WASHINGTON — Representatives of labor, large corporations and the insurance industry have formed the first major coalition to publicly oppose the Clinton Administration on health care reform.
The group, calling itself the Coalition to Preserve Health Benefits, is planning an orchestrated campaign against an expected part of the emerging Administration reform plan: taxation of health care benefits.
"This is a White House that can't get it right on choosing an attorney general. Why should we think they will get it right on health care, which is infinitely more complicated?" said Kenneth Feltman, executive director of the Employers Council on Flexible Compensation, whose board includes Citicorp, TRW, Hughes Aircraft, Kraft General Foods and Pepsico.
Feltman's organization, along with the AFL-CIO and a group of small and medium-sized insurance firms, have scheduled a press conference today to unveil their campaign. The coalition plans rallies in six cities, beginning in Austin, Tex., on Thursday, to drum up support for its cause.
By creating a standard national package of health benefits worth $2,500 to $3,000 and taxing any benefits above that level, the Administration would pit workers against companies and cripple a firm's ability to determine the best health care coverage for its employees, Feltman said Monday.
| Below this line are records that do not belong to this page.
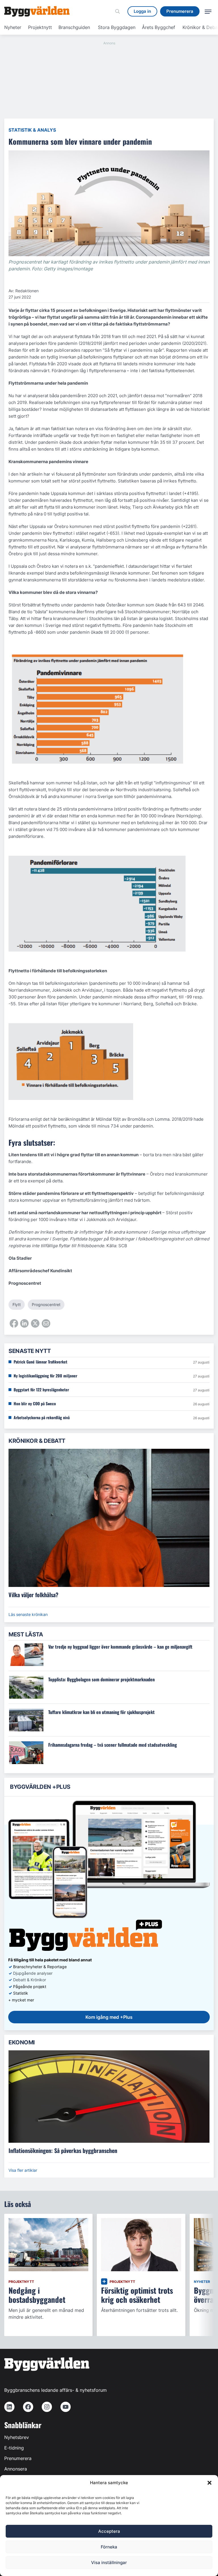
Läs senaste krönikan (28, 1614)
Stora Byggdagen (116, 27)
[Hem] (37, 11)
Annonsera (15, 2469)
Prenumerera (18, 2458)
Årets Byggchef (158, 27)
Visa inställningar (109, 2562)
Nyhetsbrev (16, 2437)
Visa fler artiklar (23, 2170)
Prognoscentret (46, 1304)
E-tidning (14, 2448)
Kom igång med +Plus (109, 2017)
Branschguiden (74, 27)
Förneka (109, 2547)
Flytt (16, 1304)
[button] (209, 2483)
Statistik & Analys (32, 130)
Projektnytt (40, 27)
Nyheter (12, 27)
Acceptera (109, 2531)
According to a senior member of the White House Task Force on National Health Care Reform, such a concept is "very much a part of (health care reform) discussions" and is being pushed vigorously by champions of managed competition.
Another White House official confirmed Monday that taxation of benefits through managed competition is "definitely on the table."
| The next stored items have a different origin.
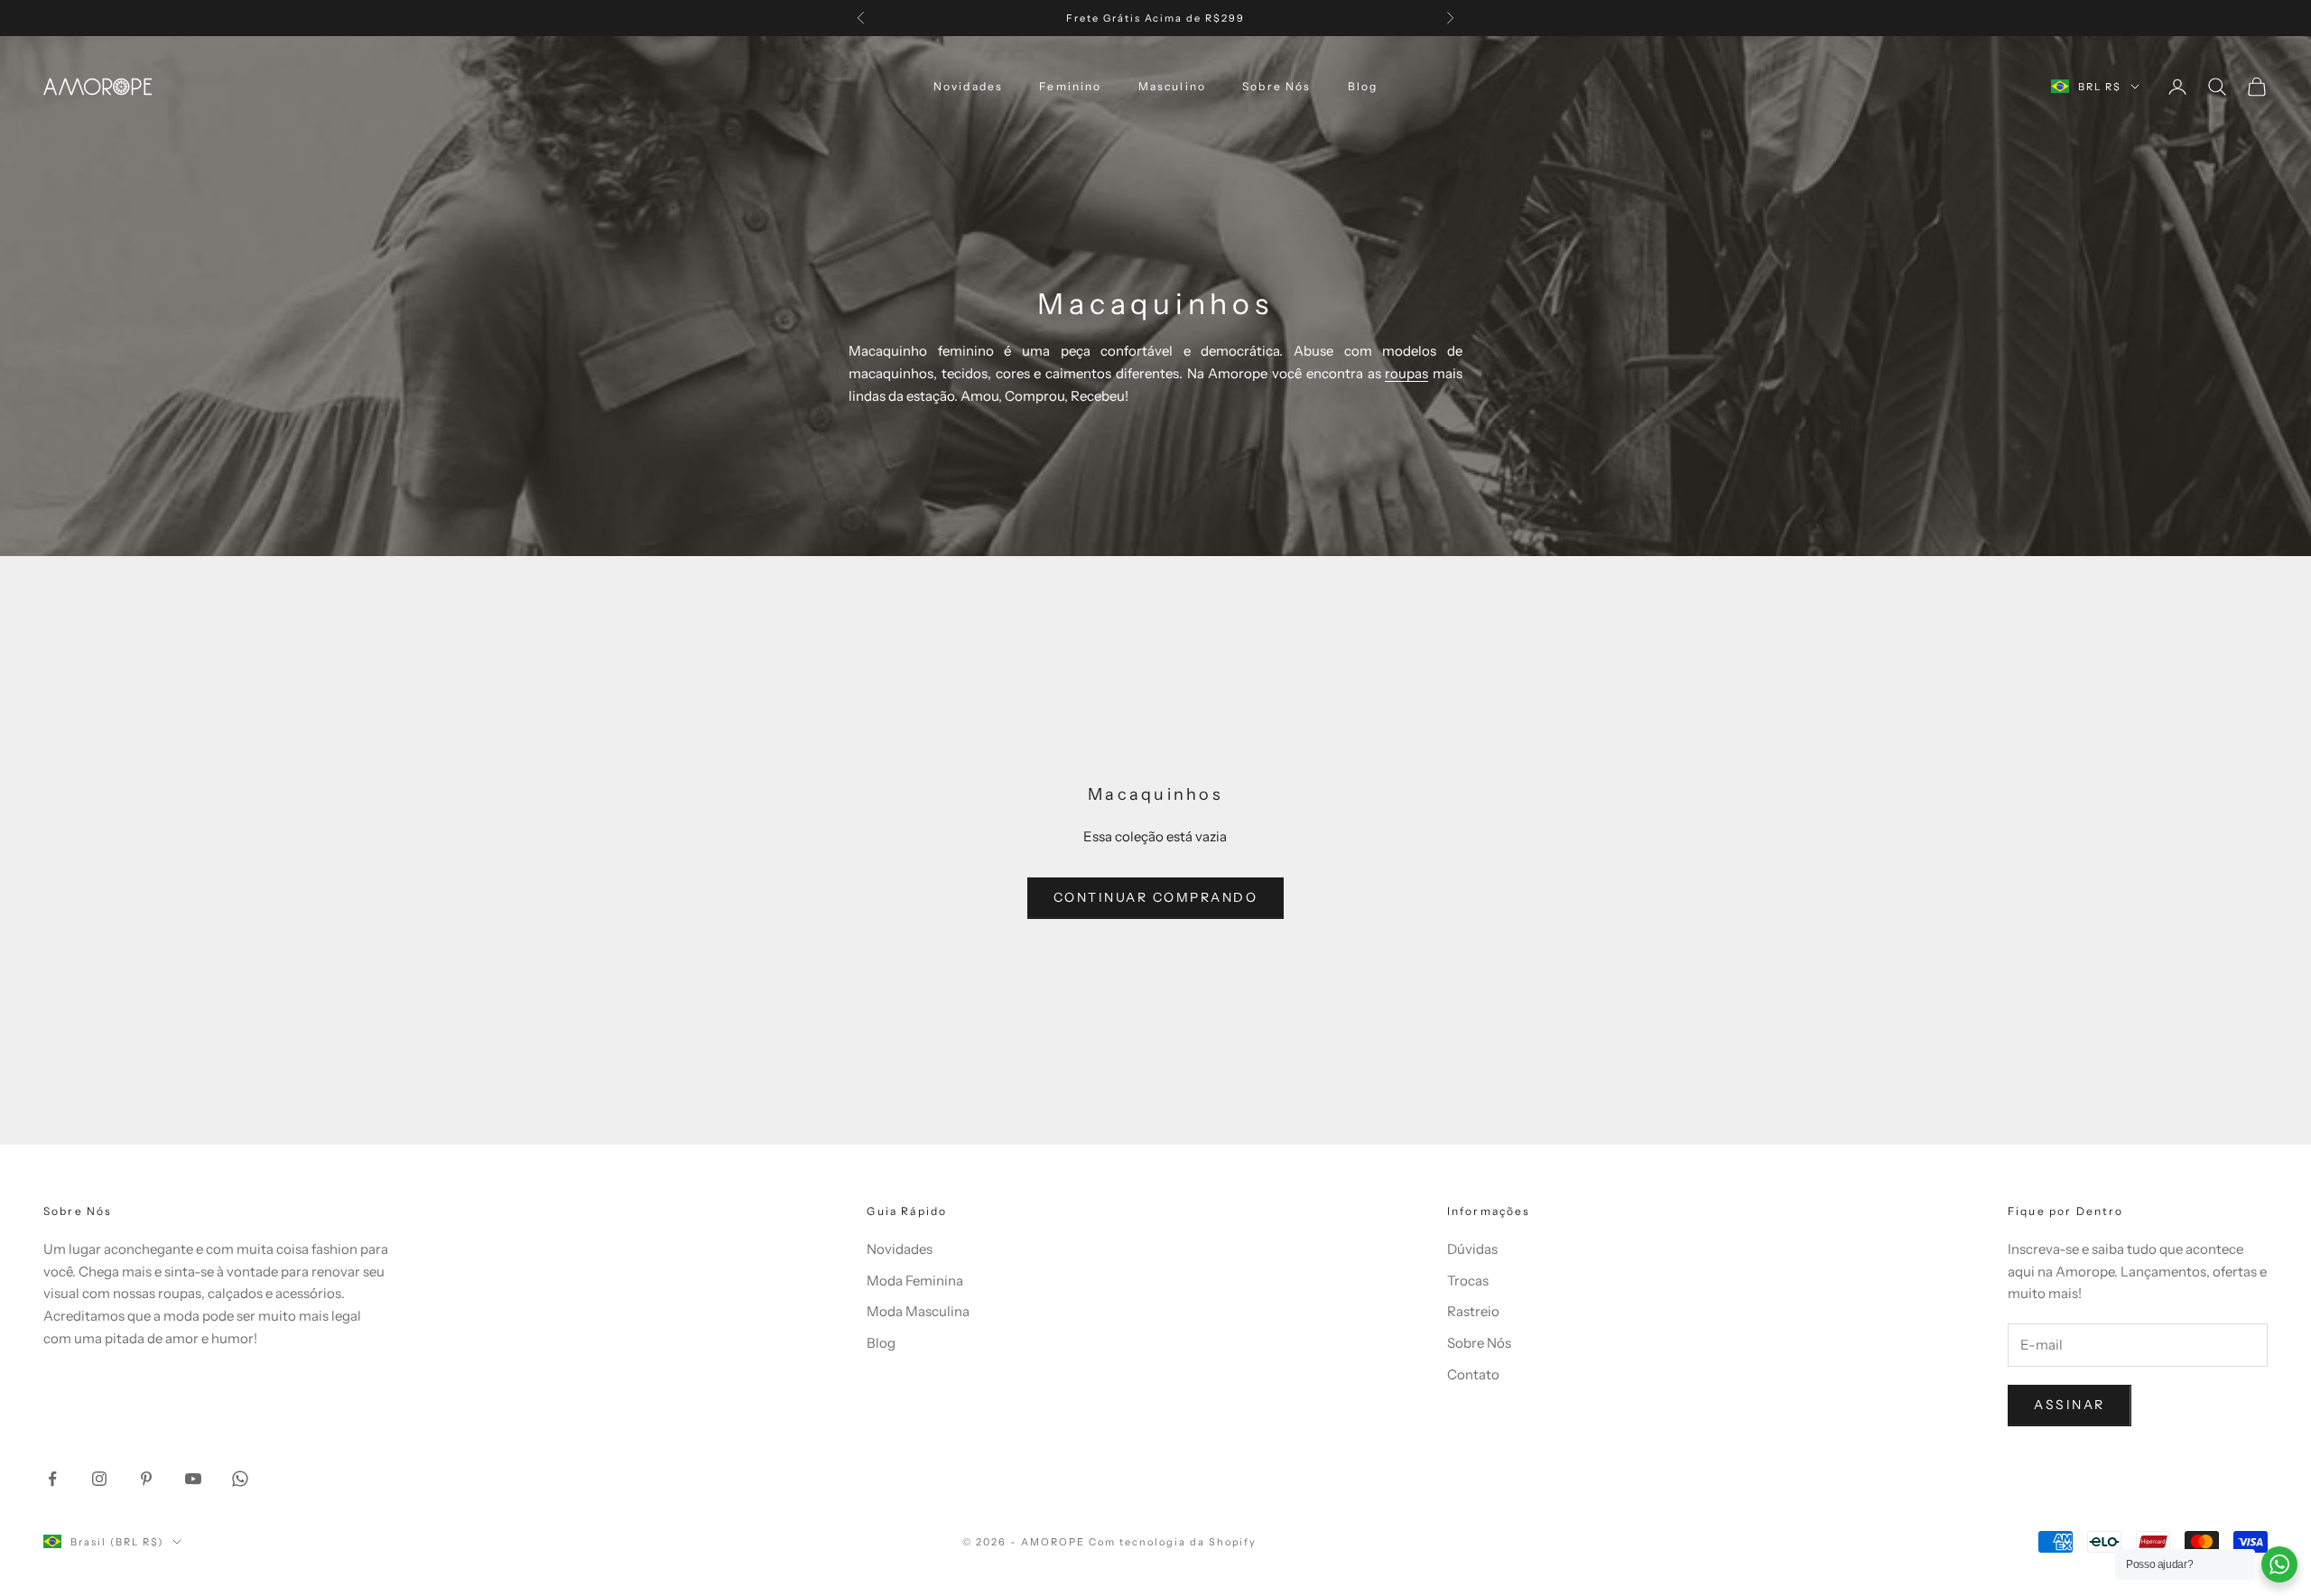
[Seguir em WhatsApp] (240, 1479)
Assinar (2069, 1404)
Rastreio (1473, 1311)
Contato (1473, 1374)
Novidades (968, 86)
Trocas (1468, 1280)
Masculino (1172, 86)
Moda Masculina (918, 1311)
The Clinton Administration is attempting to develop a basic benefits package for all Americans under a program of universal health insurance coverage. Likely to be a bare-bones package, given the costs, it would emphasize preventive and primary care, while including some level of hospital coverage, senior task force officials said.
Advocates of managed competition, who include some of Clinton's closest advisers on the health issue, argue that a tax on benefits has two advantages.
It would raise billions of dollars desperately needed to help pay the cost of basic coverage for 36 million Americans who now lack health insurance.
And it would force workers and employers to choose less costly benefits packages.